Salimos al balcón a que nos de el sol. Cuanto más silencioso está todo más le da por gritar a J2. Entiendo que es una ley universal, igual que todo tiende hacia el desorden, los espacios silenciosos tienden a llenarse de ruido.
Los habitantes de esta casa, igual que los Simpson, seguimos las leyes de la termodinámica. J2 lo sabe bien, así que se pone a gritar hasta que la calle, que estaba hasta hace poco en silencio, se despierta: unos niños se ponen a contar en inglés —¿hay algo más entrañable que ese one, two, three con acento castizo? —Un hombre comienza a hablar por teléfono y un coche pasa con el reguetón a todo volumen. Me siento culpable por haber roto la tranquilidad del barrio, pero no puedo hacer más.
Mi teléfono vibra. Es un mensaje de J3. “He hablado con el del banco. Vive en la casa de enfrente, 5ºpiso”.
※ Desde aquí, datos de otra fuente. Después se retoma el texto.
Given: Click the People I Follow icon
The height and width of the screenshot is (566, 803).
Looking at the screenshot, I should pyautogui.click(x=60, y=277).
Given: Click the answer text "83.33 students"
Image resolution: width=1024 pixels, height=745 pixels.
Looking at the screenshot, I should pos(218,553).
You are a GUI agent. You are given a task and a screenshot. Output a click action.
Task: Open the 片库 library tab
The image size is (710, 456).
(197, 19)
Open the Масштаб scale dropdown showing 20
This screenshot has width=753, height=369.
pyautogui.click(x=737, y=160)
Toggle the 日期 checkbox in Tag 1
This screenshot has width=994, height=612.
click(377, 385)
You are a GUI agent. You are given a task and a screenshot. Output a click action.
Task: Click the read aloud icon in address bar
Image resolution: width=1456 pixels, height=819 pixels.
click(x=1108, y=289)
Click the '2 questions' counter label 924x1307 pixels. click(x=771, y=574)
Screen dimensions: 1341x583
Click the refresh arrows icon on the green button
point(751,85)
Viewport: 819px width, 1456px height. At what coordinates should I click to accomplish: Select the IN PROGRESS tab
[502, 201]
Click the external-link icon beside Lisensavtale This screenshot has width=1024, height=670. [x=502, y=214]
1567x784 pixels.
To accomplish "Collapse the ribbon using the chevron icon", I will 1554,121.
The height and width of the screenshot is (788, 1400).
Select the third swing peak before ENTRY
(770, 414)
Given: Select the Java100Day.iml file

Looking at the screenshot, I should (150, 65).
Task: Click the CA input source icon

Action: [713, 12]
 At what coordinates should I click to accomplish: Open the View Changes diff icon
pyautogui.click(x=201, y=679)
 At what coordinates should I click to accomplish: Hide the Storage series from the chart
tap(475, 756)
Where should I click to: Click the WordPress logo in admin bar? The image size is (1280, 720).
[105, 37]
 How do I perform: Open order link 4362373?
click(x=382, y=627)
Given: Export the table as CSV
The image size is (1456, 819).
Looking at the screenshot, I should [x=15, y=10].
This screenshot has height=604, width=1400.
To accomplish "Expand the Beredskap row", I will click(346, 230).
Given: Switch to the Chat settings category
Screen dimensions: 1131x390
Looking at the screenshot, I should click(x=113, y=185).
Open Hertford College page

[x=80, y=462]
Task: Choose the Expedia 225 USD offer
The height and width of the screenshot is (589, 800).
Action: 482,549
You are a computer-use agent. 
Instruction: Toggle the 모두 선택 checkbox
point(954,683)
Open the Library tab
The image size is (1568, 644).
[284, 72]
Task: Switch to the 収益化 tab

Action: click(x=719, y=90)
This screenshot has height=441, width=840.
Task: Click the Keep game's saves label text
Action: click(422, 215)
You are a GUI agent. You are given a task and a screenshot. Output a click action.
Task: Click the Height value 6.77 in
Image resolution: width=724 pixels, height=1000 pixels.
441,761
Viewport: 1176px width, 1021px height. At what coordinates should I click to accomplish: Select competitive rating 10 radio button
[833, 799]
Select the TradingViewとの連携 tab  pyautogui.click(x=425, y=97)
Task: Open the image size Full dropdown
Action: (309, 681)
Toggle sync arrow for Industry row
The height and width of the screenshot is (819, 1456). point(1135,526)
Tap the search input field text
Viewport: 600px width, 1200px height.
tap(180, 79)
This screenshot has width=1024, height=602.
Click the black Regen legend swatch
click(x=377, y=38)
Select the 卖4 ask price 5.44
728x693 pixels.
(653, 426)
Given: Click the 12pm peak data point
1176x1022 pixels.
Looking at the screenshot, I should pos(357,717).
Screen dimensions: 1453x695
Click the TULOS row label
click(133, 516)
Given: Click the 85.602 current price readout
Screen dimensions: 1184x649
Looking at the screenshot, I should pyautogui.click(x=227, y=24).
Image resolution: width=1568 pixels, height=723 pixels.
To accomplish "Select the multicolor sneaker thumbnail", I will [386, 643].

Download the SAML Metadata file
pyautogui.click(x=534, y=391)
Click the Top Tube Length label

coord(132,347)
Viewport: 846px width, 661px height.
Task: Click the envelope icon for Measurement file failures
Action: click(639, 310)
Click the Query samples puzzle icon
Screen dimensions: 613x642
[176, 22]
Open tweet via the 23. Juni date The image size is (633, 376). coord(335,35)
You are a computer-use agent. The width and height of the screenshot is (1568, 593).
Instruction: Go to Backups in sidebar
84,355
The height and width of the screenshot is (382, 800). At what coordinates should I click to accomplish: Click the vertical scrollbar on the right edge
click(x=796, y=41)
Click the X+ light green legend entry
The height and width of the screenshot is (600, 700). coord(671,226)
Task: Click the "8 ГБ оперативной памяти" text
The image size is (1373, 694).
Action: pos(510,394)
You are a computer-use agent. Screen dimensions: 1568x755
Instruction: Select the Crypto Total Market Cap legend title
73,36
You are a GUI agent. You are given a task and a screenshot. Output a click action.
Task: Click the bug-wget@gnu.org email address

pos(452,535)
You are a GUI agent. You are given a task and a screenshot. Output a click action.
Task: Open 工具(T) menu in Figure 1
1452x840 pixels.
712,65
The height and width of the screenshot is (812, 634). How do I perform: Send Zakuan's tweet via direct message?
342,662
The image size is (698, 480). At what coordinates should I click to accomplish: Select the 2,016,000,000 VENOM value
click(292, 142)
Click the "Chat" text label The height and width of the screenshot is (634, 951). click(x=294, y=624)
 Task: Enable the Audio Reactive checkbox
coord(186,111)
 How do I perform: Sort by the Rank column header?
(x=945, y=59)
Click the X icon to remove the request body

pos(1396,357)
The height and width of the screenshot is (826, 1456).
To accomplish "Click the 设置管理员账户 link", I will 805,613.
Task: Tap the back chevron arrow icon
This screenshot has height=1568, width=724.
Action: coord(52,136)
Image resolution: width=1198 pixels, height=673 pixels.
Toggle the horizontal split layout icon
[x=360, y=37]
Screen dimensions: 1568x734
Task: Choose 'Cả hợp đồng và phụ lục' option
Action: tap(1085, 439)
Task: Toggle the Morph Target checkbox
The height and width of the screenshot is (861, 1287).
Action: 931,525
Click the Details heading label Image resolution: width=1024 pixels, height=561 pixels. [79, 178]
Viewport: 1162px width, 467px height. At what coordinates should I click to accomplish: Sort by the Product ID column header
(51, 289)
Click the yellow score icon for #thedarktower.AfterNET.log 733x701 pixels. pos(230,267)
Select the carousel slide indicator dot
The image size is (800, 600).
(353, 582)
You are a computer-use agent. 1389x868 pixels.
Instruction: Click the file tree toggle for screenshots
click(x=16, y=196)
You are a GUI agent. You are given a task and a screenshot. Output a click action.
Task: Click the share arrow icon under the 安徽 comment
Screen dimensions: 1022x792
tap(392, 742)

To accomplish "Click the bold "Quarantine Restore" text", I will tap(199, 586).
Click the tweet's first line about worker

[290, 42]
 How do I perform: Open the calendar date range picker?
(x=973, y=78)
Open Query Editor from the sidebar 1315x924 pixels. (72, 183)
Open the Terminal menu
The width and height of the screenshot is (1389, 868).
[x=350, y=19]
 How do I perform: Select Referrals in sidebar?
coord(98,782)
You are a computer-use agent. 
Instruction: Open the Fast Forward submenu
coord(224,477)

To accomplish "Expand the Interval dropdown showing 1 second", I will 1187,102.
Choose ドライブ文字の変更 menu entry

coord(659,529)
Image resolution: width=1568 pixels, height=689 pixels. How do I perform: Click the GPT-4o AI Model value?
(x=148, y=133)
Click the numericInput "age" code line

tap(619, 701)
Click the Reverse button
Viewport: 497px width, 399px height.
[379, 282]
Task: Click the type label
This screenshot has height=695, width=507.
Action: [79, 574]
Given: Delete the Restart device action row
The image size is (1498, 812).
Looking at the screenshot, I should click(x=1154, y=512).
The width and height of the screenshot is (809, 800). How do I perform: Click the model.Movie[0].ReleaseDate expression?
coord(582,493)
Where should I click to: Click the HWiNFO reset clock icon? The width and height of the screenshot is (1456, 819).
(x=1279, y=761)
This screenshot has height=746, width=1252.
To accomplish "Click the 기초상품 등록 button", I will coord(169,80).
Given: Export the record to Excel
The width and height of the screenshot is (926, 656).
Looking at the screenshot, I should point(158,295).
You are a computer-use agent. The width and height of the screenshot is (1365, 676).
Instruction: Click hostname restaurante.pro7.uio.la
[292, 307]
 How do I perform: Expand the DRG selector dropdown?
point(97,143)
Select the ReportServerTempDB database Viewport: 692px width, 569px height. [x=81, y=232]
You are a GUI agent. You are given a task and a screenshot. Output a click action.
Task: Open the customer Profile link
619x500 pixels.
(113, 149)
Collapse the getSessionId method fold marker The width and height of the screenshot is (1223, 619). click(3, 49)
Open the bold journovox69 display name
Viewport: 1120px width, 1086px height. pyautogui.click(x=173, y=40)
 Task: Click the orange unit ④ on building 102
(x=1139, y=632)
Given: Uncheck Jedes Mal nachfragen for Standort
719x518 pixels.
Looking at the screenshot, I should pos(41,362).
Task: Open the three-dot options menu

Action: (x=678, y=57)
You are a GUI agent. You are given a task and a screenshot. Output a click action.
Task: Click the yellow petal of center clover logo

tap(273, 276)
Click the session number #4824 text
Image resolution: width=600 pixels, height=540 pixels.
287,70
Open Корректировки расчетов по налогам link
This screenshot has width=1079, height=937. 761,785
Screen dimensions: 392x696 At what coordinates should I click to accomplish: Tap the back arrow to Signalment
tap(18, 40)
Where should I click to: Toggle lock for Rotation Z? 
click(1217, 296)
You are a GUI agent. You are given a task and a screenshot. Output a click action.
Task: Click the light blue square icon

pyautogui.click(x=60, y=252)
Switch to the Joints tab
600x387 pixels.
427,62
Parece que se aclara el misterio. Me levanto y me acodo en la barandilla. Cuento uno, dos, tres, cuatro y, a mitad del quinto, me doy cuenta de que algo no cuadra. En el quinto piso hay una señora en bata que aplaude todos los días y que nos saluda, efusiva. La ventana que queda a la derecha de su balcón está cubierta por una rejilla y nunca he visto asomarse a nadie, salvo a un gato gordo y atigrado que nos observa como solo son capaces de mirar los gatos. J2 da un nuevo grito, y un perro se pone a ladrar. Yo vuelvo a contar pisos sabiendo que llegaré al mismo resultado. Esto es el karma.